In Fig.11, the wear of the raceway on the right side is more serious than that on the left side in the wear area. It can be seen that the wear of the raceway is uneven. The cause of this phenomenon is shown in Fig.13. The FS just deforms into oval at the opening after assembling it with the deformed flexible bearing, and the bottom of the FS is still circular due to the bottom constraint. Therefore, the flexible bearing will produce a small contact angleβat the major axis[12]. For clarity, this angle is exaggerated in Fig.13. Due to the existence of this contact angle, the inner ring raceway bears both radial force and axial force[13]. This inclined contact will eventually lead to uneven wear of the inner and outer raceways.

Fig.13 Cause of uneven wear

3.3 Analysis of experimental results

After the experiments, the width, depth, and surface roughness of the raceways of the four flexible bearings were changed. The raceway parameters were measured by a contourgraph, and the surface roughness was measured by a roughness measuring instrument.

The raceway parameters of the inner rings and outer rings were measured at both ends of the major axis and at random positions respectively. The results are shown in Fig.14 and Fig.15. According to the measurement results, the raceway of the 1# bearing changed the most. The width and depth of the inner raceway of the 1# bearing at one end of the major axis increased by 37.6% and 93.2% respectively. These results showed that the 1# bearing was seriously worn during the experiment.

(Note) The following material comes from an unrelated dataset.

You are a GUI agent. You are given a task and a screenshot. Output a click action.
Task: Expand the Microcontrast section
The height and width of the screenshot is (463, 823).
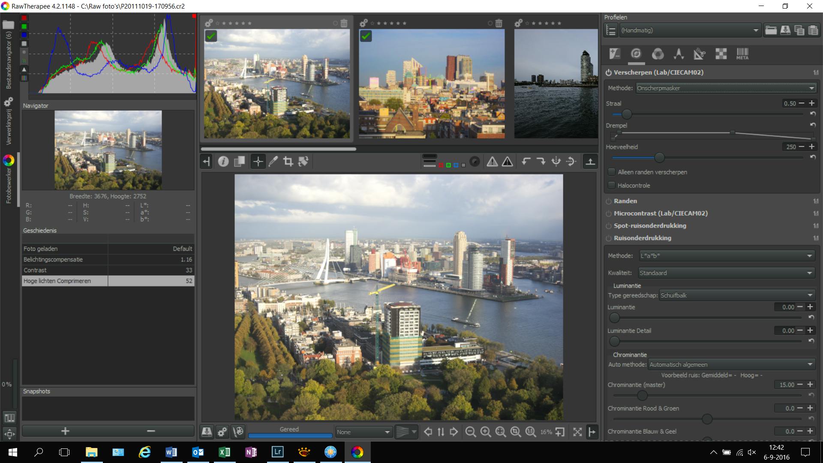660,213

Fig.15 Raceway parameters for the depth of the 1- 4# bearings

Fig.14 Raceway parameters for the width of the 1- 4# bearings

The surface roughness of the inner and outer raceways of the 1#, 2# and 4# bearings was measured but without the 3# bearing, because its inner raceway surface at both ends of the major axis was spalling. The results are shown in Table 5. The surface quality of the raceway of the 1# bearing was the worst. The roughness of the inner and outer raceways of the 1# bearing increased by 660% and 216% respectively. According to the changes of surface roughness of the three sets of bearings, it can be seen that the surface quality of the inner raceways was worse than that of the outer raceways.

Table 5 Surface roughness of the flexible bearing raceways

4 Conclusions

(1) A special device that can perform fatigue life experiments for flexible bearings was developed. The experiments of the four sets of flexible bearings have been carried out with this testing machine.

(2) The experimental results show that wear and fatigue spalling were two typical failure modes of inner rings of flexible bearings, and the failure location was mainly at the ends of the major axis. But for outer rings, spalling and fatigue fracture were two typical failure modes, which were different from the failure modes of ordinary bearings.

(3) It was found that the wear of the raceways of the flexible bearings was uneven. This was due to the inclined contact caused by the assembly of a flexible bearing and a FS.

(4) After the experiments, the width, depth, and surface roughness of the raceways of the four sets of flexible bearings were changed. And the surface quality of the inner raceways was worse than that of the outer raceways.